Over the past few weeks i have seen a number of cases which suggest that people are overlooking the basics with Consumer Credit Claims, instead focusing on bizarre, wild and fanciful arguments that lack any real merit and arguably fail before the Court.
For example, on one case the argument was that the creditor hadnt provided the agreement merely an application form had been disclosed. Sadly this overlooks s127(3) Consumer Credit Act 1974 which confirms application or agreement really is irrelevant, what matters is that the “document” contains the prescribed terms and is signed by the debtor.
Another example is the argument that the creditor hasnt provided the signed agreement. Sadly case law shows that the burden is on the debtor to raise the question of whether there was a signed agreement. It is not sufficient to say “they haven’t got the signed agreement” instead what is required is that the debtor raises an allegation as to what he or she did or did not sign.
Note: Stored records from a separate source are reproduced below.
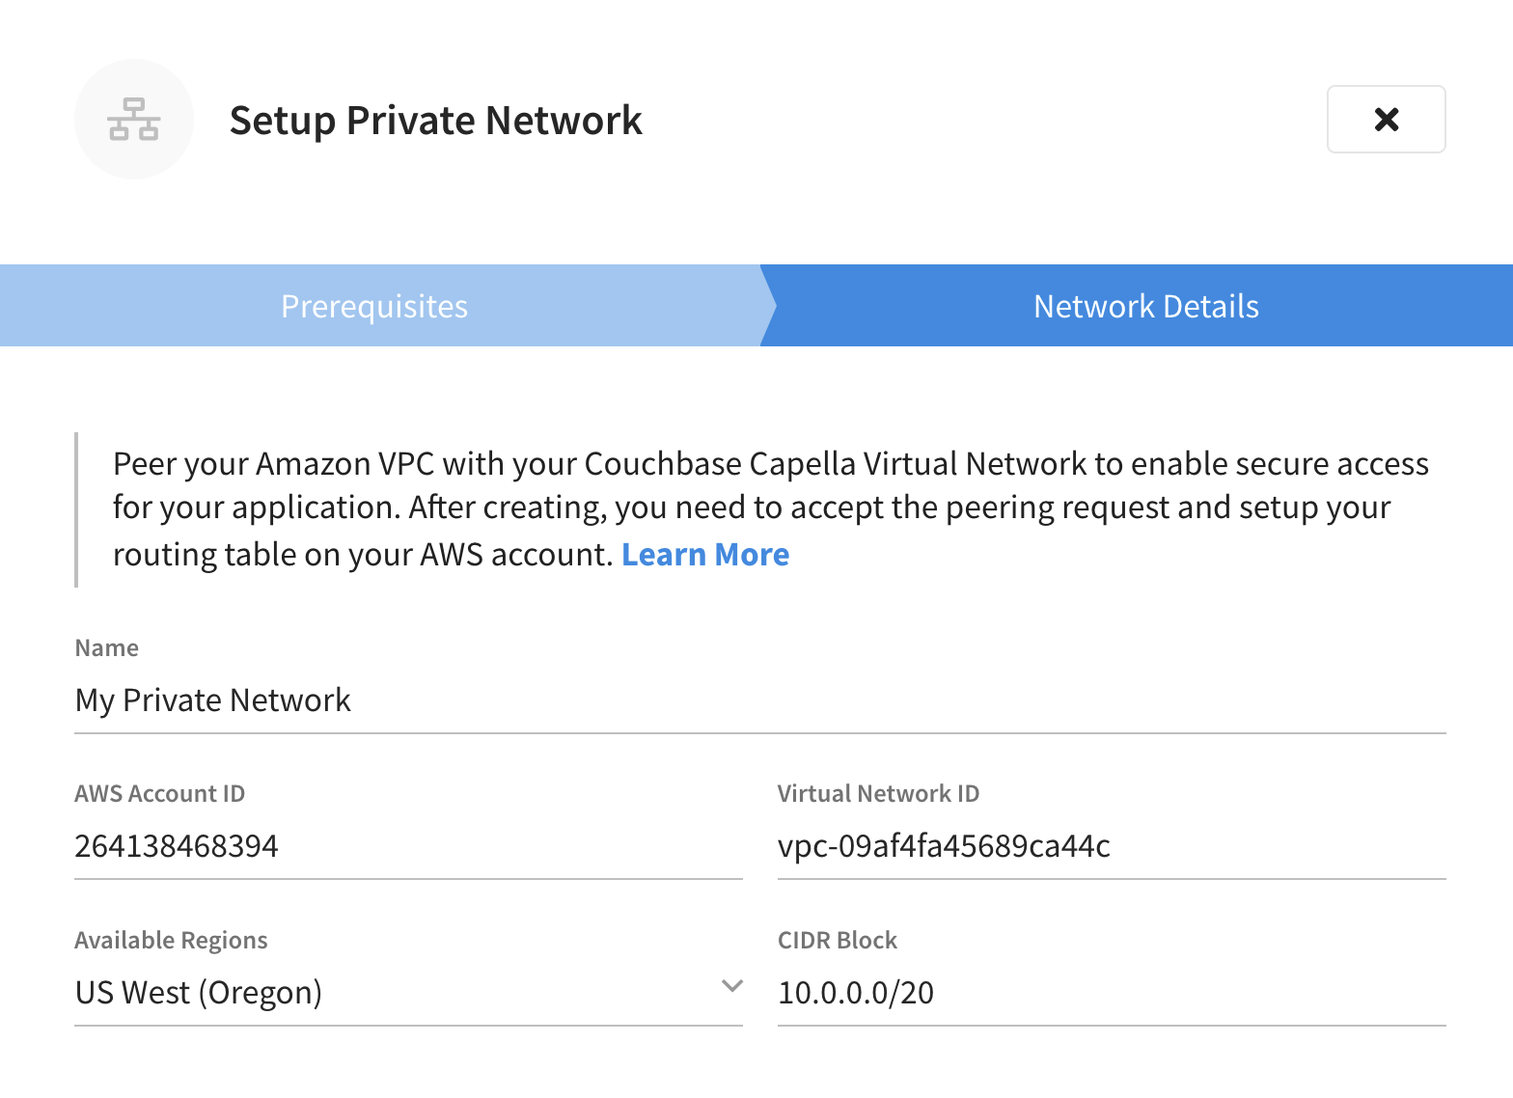This screenshot has width=1513, height=1098.
Task: Click the vertical bar beside the description
Action: tap(76, 509)
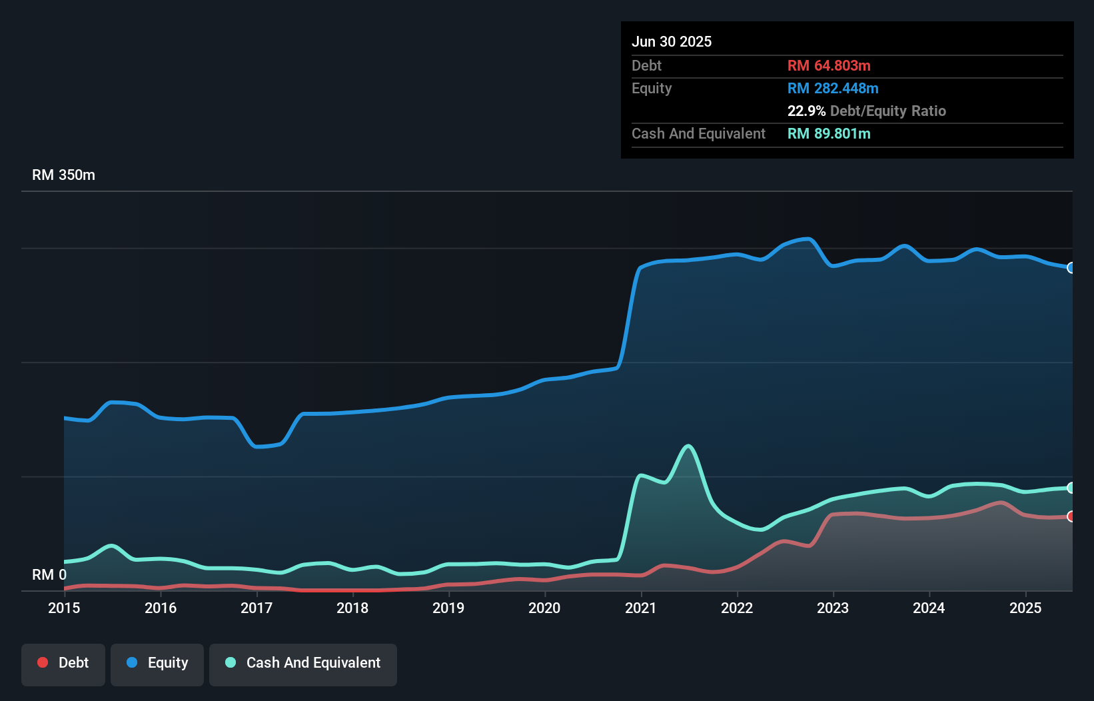1094x701 pixels.
Task: Click the Cash value RM 89.801m in the tooltip
Action: (829, 133)
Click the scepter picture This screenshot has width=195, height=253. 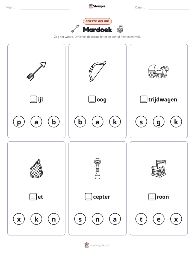tap(98, 169)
Other points that have cropped up involve arguments over default notices, it seems many take the easy way out and say that they never received the notice. The problem with this is, that often the lenders make errors in their notices, so saying i never received the notice even if true is a dangerous argument to run. Its far better to obtain disclosure of the Default notice, then analyse it for errors, there are often errors in Defaults, so its far better to be able to argue i never received the Default but even if i did the notice the Claimant relies on is defective. At least this would remove the possibility of the Judge making a finding that you would have received the default notice because the bank is a reputable bank and wouldnt have failed to send such a notice.
Its important to always bear in mind that claims of this type will always be frowned upon by the Courts, especially if the image that gets portrayed by the Claimants lawyers is that the Defendant is a filthy debt avoider, so its important not to fuel the fire but instead take care to review the Claimants case, find the faults, and if you need to then get legal advice as often the faults are not glaringly obvious to the untrained eye.
It is often the simple points that win the day, many cases that i have won have been won not on lengthy complex points, rather its been the simple points that are often overlooked that win the day.
As the saying goes, fail to prepare, prepare to fail!!